### [Your assignment]
Reproduce exactly only the lines from the line that holds "You are a GUI" to the line that holds "Screen dimensions: 1285x781", inclusive, in the listing below, and please leave out every picture.

┏━━

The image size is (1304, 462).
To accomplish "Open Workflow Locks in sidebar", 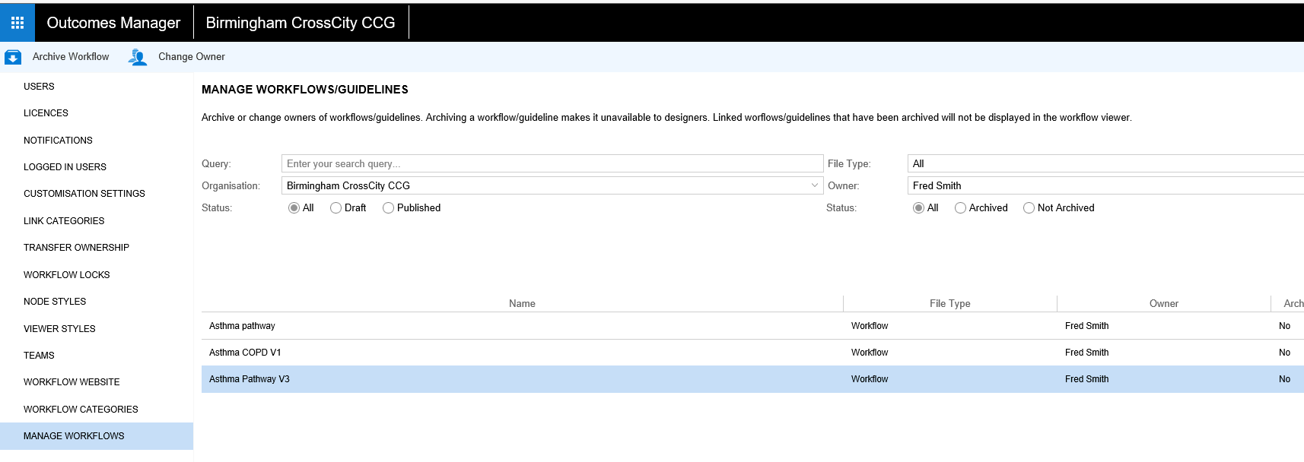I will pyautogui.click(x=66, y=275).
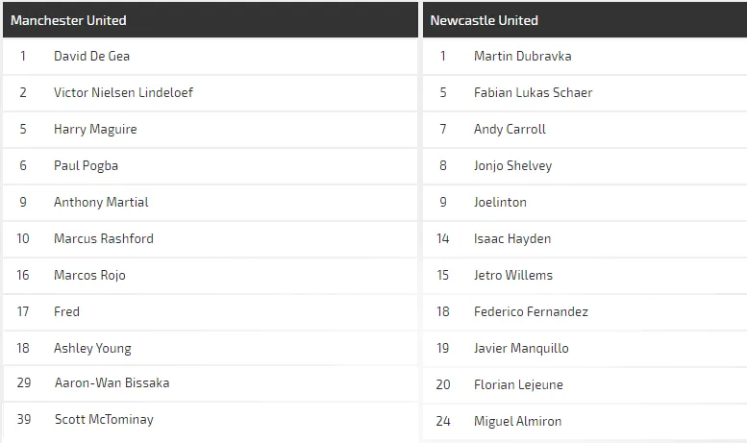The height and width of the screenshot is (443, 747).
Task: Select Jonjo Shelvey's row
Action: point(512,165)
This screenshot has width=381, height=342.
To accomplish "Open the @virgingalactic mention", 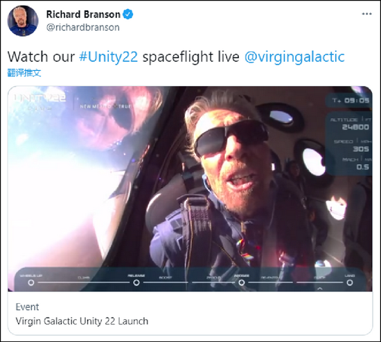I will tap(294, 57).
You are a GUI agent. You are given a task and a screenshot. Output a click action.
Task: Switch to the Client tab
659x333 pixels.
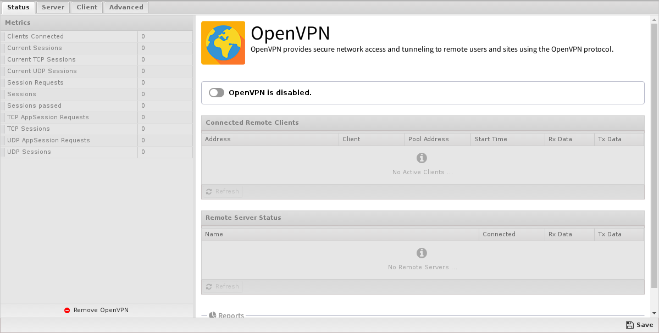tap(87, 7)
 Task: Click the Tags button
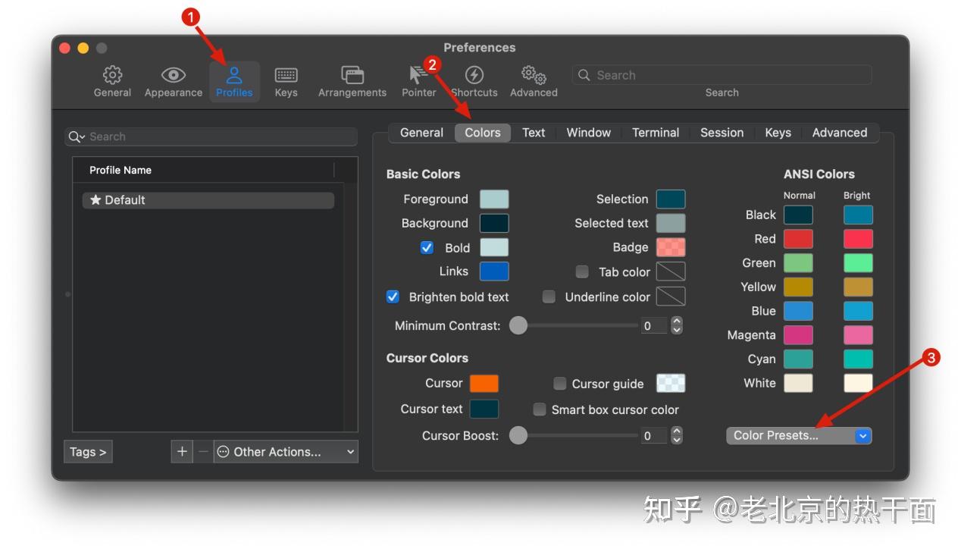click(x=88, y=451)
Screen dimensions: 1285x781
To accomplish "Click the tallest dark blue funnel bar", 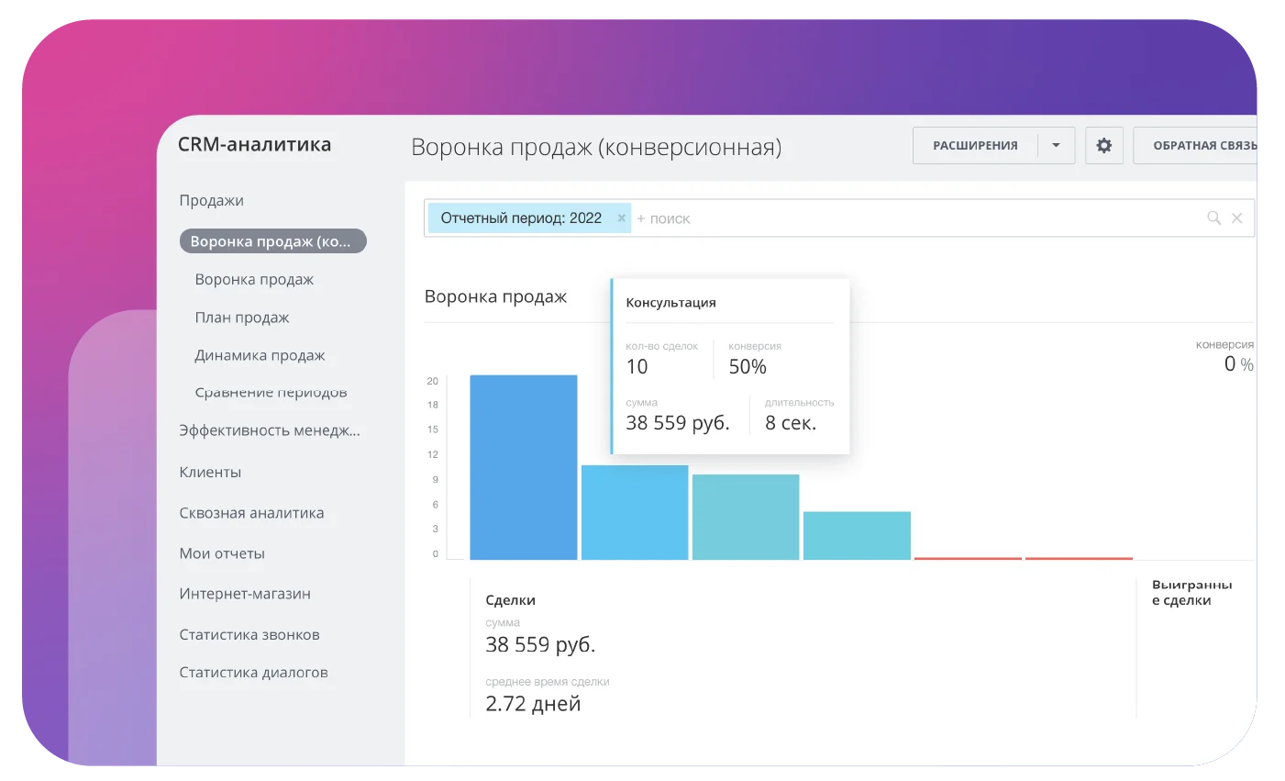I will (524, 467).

┗━━

### [Output below]
You are a GUI agent. You are given a task and a screenshot. Output a click action.
Task: Switch to the Client tab
659x333 pixels.
tap(87, 7)
 Task: Click the Tags button
click(x=88, y=451)
Screen dimensions: 1285x781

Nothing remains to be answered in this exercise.